# Gentoo Linux 2005.1 & Stage1

## karaluch

Witam, jak pewnie wiecie od 8 sierpnia jest juz dostepny Gentoo Linux 2005.1 Ostatnio kupilem noewgo laptopa i zapragnalem miec na nim najnowsze Gentoo ze Stage1. Wszystko ok tylko ze do tej pory zawsze instalowalem tylko z Stage3. Jest to dla mnie nowosc, a do tego jeszcze najnowsza wersja nie mm dokladnego Handbooka.

Czy ktos z was juz instalowal z tej wersji, bo ja od samego poczatku mam problemy...

Pierwsze co mnie napotkalo to problemy z rozpakowaniem portage-20050810.tar.bz2 (tar wieszal sie na games)

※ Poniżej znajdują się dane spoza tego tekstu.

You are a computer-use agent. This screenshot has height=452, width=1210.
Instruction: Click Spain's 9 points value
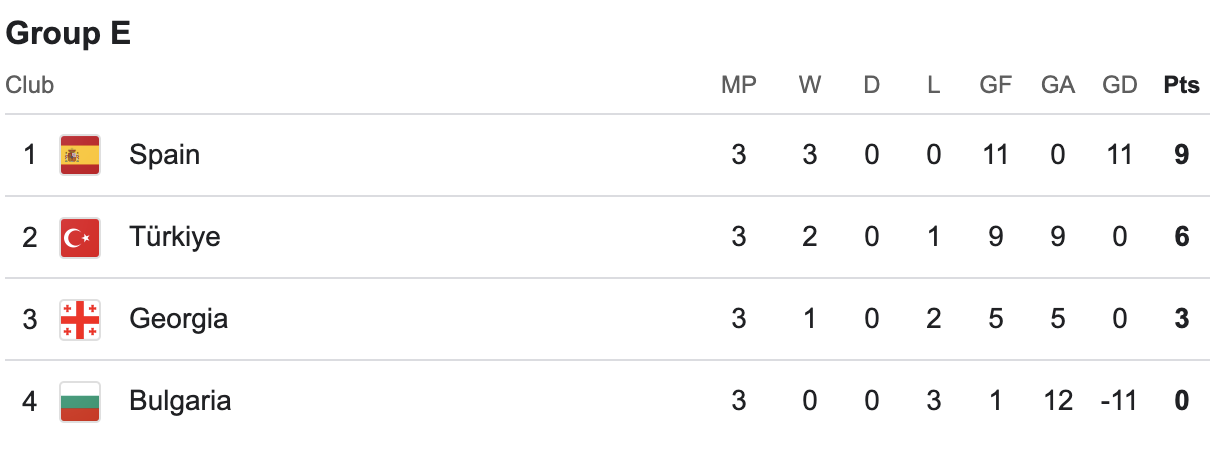(x=1181, y=155)
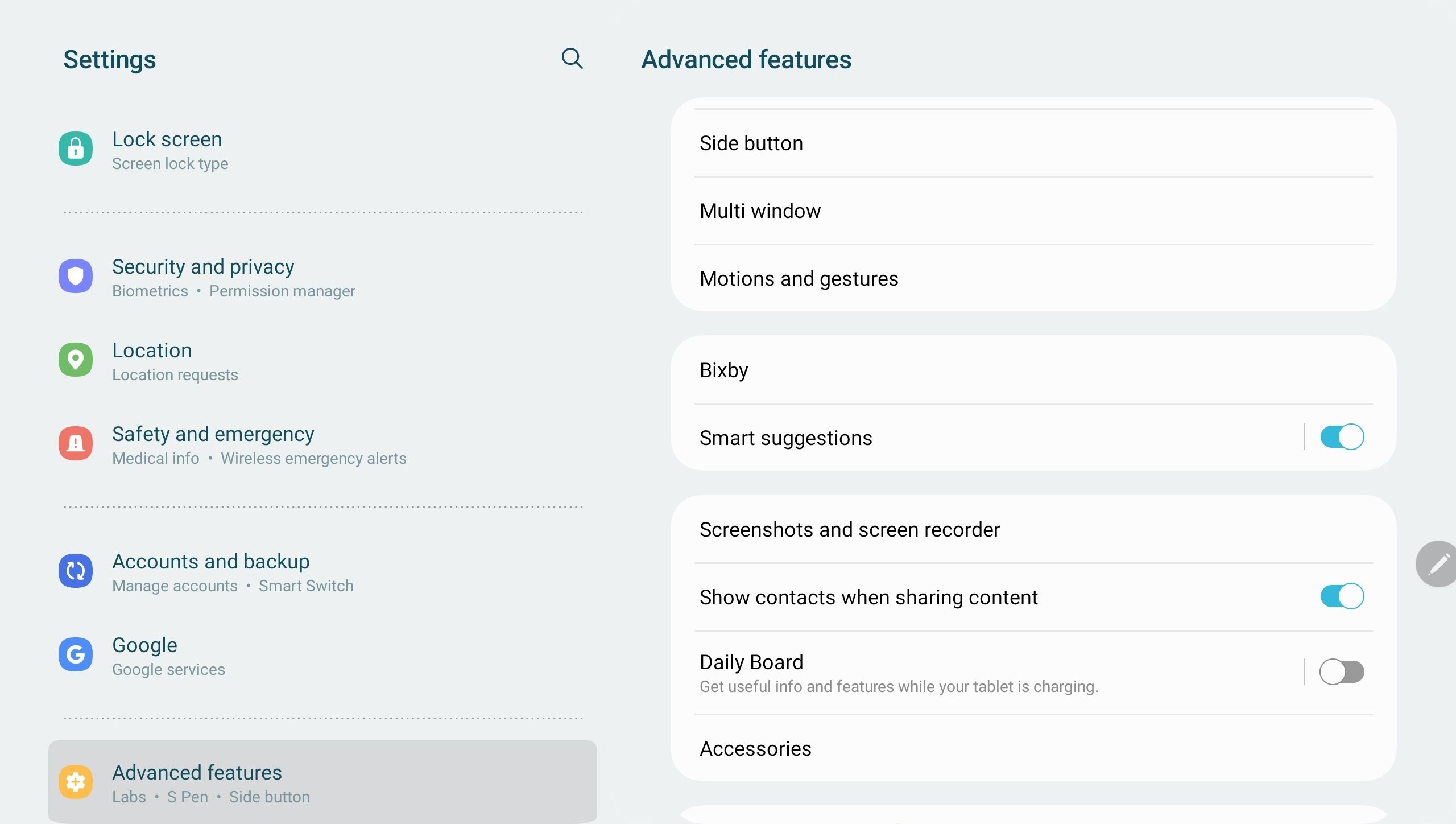Tap the Security and privacy shield icon
The image size is (1456, 824).
point(76,277)
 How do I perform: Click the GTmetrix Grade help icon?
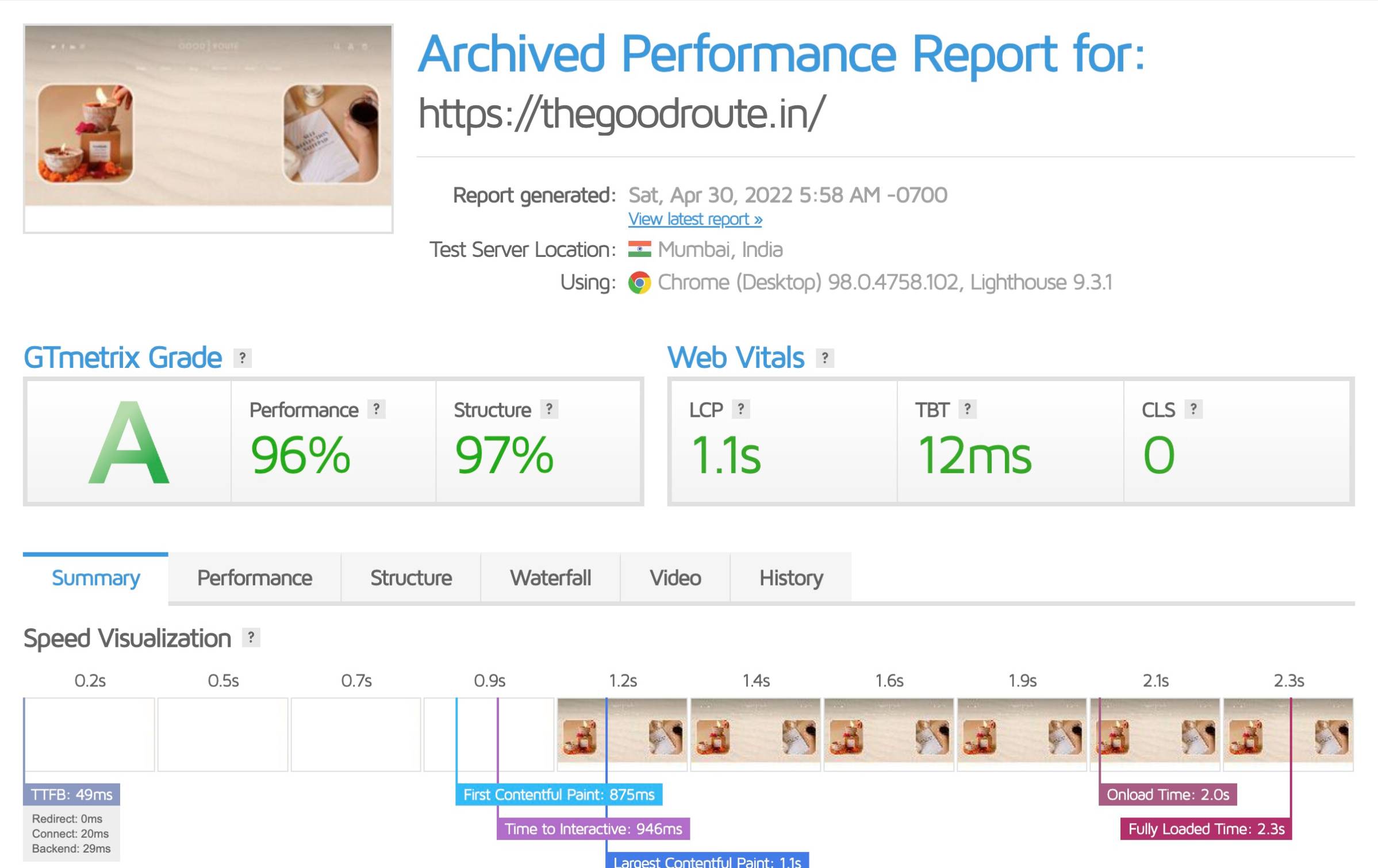click(x=242, y=358)
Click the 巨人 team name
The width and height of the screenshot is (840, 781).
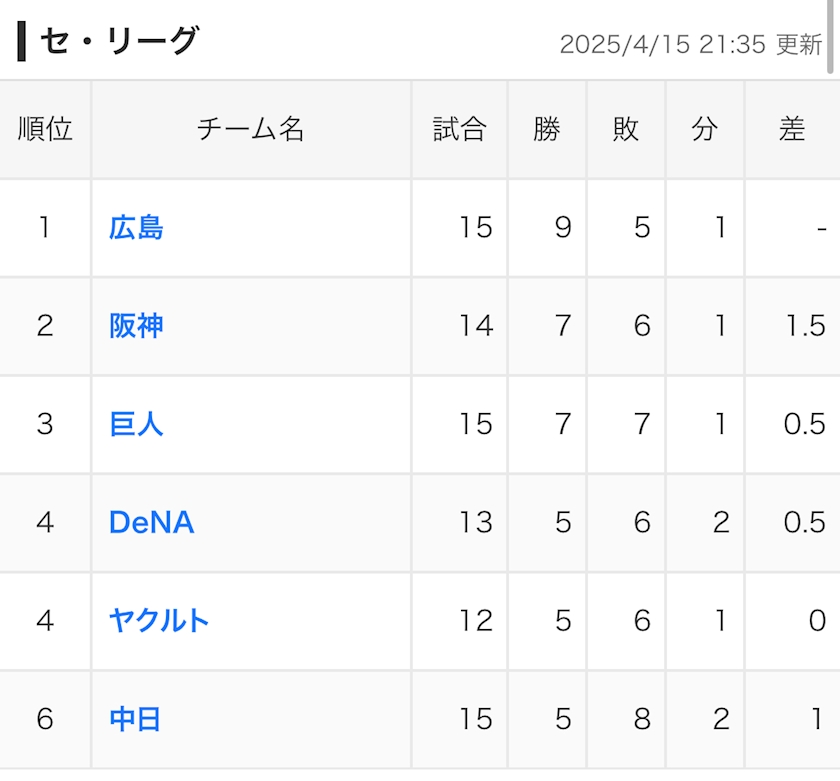(x=136, y=424)
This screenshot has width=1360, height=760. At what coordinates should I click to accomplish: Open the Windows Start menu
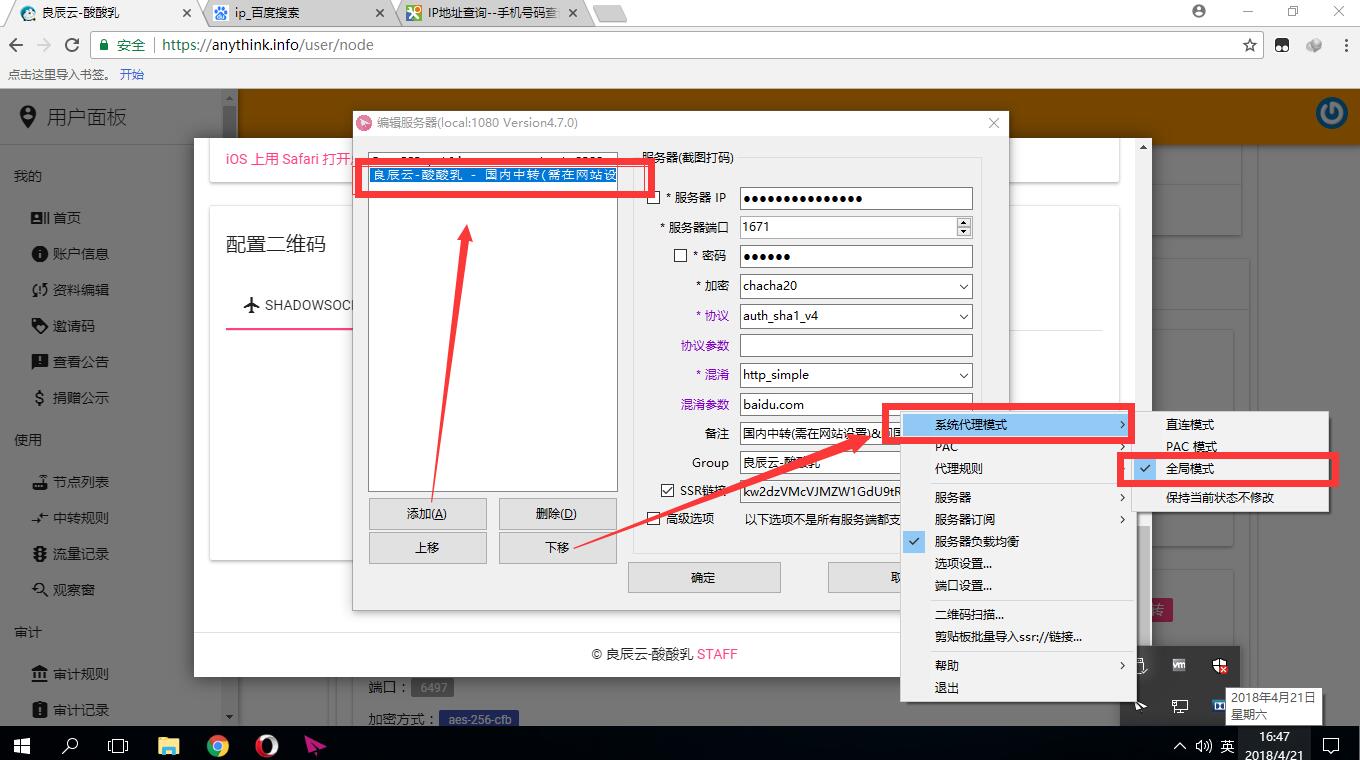click(22, 745)
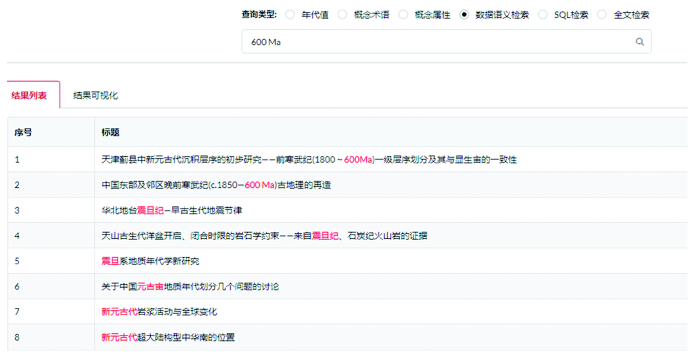Click the 标题 column header
Screen dimensions: 700x363
coord(110,132)
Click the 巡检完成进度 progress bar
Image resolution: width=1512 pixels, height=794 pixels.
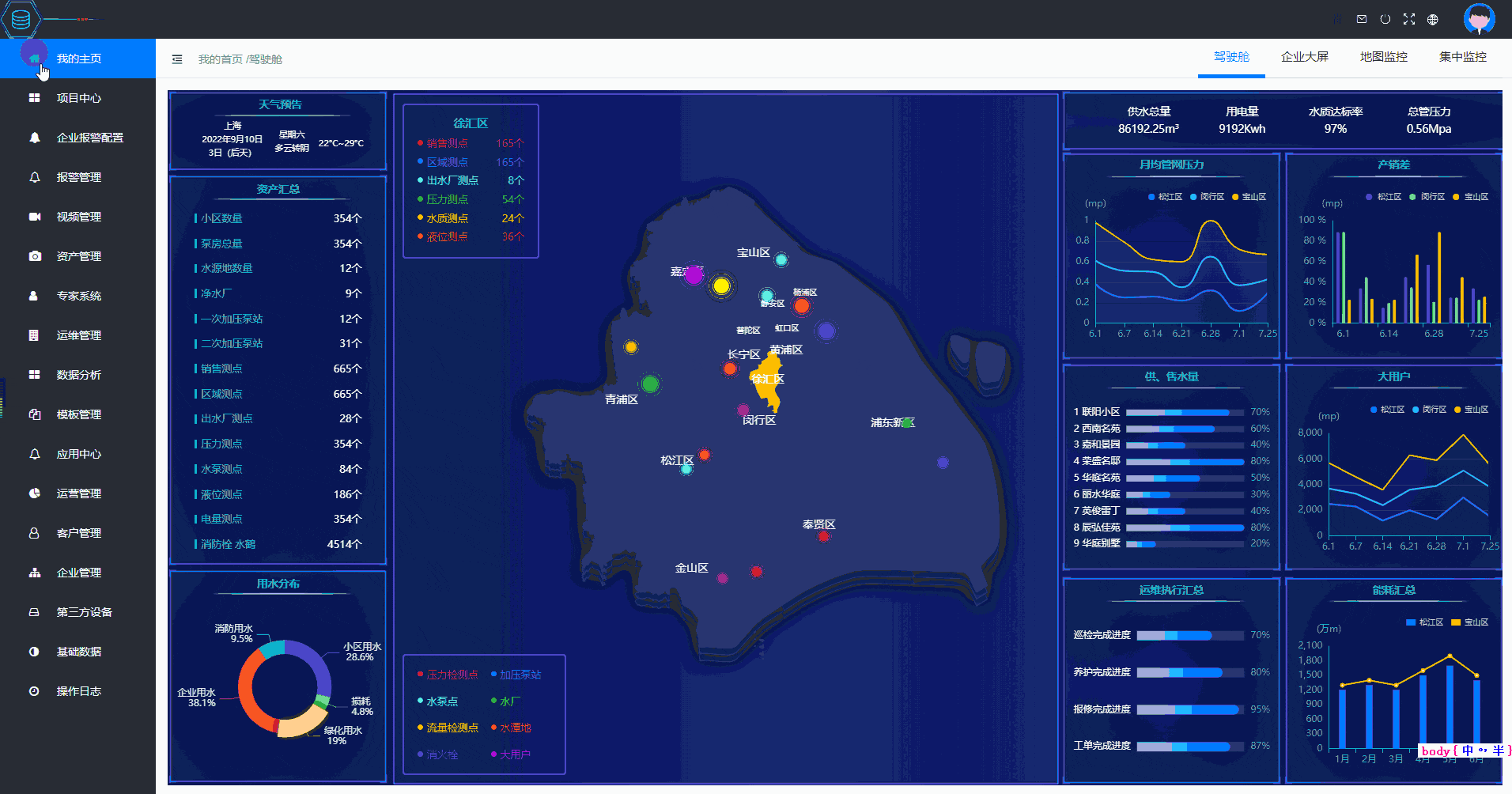pos(1189,635)
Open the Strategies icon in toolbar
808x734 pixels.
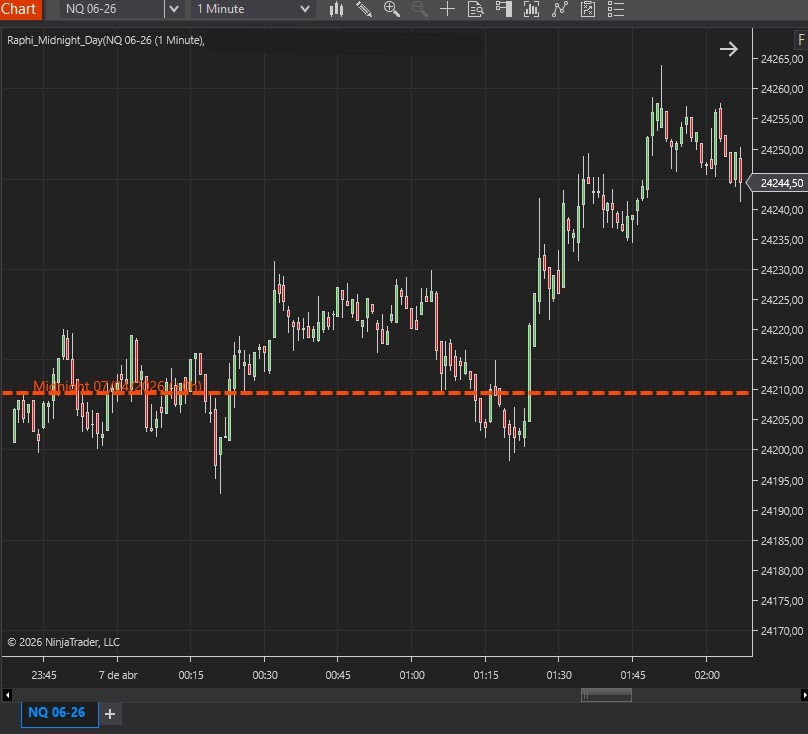588,9
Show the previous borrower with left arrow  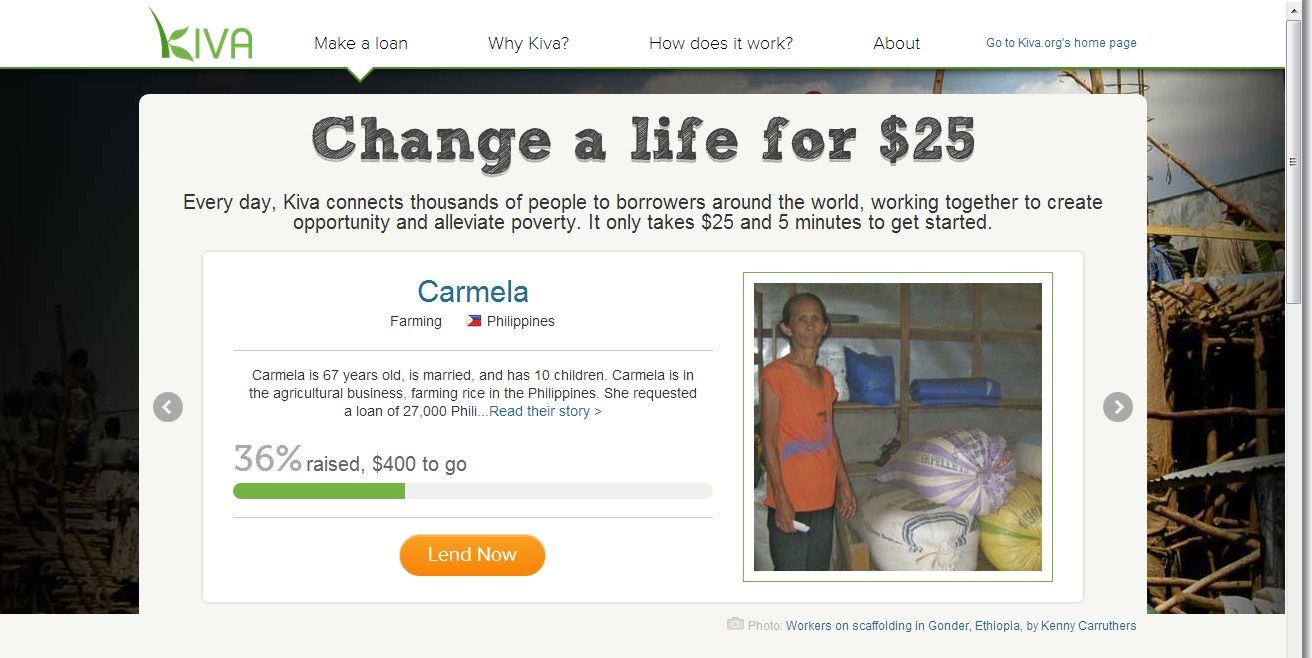tap(168, 407)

Poradzilem sobie sciagajac poprzednia wersje portage

Kolejna sprawa jaka mnie niepokoi to gdy odpalam skrypt bootstrap.sh to pokazuje mi w czolowce skryptu ze to z wersji 2005.0  :Question: 

Ok przechodzi bootstrapa dla mojego make.conf (Pentium4-M 1.6GHz 256MB Ati Radeon 7500Mobile ATA100)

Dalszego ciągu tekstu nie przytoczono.